Sorry. I think that if there is a GloBI data product that lists the EOL ID and/or the NCBITaxon ID of the two taxa interacting and the RO term for the interaction, that would be the bare minimum. This data product should be a file that can be downloaded via a URL. I don't quite remember all the different metadata you have in GloBI for each interaction. So, while the taxon IDs and RO terms are the bare minimum, all the accompanying metadata would also likely be useful. Does that help?

jhpoelen commented 2 years ago

@diatomsRcool thanks for clarifying.

As far as I understand, you'd do the conversion on your end, and existing data products like interactions.tsv.gz would work ok.

» **Data excerpts**

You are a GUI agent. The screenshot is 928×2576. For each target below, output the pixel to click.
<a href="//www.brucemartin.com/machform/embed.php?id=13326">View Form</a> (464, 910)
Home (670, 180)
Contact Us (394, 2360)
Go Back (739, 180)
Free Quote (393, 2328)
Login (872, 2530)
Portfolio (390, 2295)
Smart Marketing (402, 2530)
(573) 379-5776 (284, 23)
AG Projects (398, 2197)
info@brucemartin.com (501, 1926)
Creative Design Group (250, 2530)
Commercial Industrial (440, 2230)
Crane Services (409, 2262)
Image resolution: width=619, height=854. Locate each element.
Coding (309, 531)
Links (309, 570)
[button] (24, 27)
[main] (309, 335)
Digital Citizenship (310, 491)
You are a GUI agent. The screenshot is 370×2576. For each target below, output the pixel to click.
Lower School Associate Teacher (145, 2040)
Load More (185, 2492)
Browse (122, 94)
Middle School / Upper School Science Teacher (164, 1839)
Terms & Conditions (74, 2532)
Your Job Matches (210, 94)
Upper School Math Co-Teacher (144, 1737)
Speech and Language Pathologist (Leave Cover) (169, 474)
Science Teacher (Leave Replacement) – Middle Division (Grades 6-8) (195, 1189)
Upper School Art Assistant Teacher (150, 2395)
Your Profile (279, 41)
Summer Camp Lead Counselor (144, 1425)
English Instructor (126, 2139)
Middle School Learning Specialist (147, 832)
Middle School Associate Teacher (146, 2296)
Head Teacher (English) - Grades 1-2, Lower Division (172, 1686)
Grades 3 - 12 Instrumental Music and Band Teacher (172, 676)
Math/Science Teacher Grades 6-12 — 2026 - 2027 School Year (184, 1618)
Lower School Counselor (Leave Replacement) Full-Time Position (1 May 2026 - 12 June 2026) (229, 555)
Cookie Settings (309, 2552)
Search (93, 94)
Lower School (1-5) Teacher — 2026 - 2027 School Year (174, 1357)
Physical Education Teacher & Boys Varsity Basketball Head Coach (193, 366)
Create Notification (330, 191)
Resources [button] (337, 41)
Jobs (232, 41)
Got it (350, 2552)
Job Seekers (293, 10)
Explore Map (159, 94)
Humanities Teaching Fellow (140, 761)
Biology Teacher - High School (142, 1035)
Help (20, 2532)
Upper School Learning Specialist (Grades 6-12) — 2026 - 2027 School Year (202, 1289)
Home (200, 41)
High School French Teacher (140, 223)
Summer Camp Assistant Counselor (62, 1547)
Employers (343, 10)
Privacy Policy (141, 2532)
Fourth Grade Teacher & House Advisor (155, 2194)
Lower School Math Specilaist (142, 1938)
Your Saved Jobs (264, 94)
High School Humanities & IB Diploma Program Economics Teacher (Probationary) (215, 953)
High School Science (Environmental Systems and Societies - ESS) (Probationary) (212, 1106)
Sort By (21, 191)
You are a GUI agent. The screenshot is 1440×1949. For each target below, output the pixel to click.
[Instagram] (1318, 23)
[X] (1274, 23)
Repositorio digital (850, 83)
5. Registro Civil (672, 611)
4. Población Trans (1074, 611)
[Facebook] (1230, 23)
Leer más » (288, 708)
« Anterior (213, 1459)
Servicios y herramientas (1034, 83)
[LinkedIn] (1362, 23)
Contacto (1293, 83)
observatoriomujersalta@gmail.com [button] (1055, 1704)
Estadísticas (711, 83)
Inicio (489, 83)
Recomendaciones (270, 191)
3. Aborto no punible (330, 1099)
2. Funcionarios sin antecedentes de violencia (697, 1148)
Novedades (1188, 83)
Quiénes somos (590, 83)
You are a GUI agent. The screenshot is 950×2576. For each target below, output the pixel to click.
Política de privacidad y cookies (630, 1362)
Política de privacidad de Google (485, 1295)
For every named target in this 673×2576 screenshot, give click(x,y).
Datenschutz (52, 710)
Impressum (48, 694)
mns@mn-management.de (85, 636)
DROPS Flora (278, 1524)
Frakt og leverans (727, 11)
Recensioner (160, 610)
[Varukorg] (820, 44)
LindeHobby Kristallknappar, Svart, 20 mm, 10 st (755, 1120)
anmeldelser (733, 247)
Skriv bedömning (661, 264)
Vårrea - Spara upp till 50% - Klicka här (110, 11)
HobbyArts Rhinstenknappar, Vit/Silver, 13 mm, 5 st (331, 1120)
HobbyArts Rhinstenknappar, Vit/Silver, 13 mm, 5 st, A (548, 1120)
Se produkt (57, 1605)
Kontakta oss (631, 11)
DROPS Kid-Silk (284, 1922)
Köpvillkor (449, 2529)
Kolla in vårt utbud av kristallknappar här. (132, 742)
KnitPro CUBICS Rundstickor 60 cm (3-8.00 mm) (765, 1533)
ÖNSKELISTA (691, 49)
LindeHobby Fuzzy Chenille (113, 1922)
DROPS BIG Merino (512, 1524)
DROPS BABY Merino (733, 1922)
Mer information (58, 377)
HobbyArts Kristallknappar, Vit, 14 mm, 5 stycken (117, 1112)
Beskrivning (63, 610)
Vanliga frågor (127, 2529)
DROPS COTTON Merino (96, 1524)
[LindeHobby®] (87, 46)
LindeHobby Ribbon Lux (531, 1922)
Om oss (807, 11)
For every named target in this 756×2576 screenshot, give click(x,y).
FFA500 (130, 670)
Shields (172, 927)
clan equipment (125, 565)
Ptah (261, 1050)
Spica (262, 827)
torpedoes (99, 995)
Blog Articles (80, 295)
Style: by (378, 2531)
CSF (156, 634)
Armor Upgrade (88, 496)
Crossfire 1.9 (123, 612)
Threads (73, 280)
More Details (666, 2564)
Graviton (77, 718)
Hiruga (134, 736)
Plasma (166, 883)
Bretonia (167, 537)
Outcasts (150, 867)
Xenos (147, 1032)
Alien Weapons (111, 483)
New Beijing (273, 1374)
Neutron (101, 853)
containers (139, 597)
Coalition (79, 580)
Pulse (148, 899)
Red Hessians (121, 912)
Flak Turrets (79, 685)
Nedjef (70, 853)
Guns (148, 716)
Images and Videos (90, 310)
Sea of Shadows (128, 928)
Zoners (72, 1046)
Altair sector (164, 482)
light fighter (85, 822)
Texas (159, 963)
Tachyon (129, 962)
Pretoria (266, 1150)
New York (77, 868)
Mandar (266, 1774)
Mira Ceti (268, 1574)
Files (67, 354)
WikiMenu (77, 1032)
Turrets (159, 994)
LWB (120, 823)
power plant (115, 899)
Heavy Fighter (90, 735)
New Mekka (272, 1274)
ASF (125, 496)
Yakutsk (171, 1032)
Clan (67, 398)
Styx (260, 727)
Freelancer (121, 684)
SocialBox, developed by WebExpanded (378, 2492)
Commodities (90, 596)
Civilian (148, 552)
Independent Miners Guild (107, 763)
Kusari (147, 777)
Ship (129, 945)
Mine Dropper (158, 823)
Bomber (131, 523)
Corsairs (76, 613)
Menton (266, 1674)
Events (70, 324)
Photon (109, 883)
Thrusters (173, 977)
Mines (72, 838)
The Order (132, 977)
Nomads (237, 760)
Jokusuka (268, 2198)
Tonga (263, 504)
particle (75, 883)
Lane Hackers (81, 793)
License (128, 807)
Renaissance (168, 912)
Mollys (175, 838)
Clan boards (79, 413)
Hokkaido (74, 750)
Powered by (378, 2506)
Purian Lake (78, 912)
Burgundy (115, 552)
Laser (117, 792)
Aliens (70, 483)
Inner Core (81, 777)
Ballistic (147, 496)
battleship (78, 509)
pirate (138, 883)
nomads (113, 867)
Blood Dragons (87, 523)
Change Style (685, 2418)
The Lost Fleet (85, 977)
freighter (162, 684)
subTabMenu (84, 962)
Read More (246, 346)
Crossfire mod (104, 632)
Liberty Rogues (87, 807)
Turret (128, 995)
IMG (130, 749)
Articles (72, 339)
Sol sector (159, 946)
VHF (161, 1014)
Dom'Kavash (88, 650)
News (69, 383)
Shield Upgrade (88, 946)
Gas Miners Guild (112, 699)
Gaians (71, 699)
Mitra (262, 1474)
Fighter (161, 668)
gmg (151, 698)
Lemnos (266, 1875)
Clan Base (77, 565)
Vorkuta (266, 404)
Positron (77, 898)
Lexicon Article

» **What is being asked**
In the GloBI data product discussion, how should the requested data product be made available?

» **Output of the task**
As a file that can be downloaded via a URL.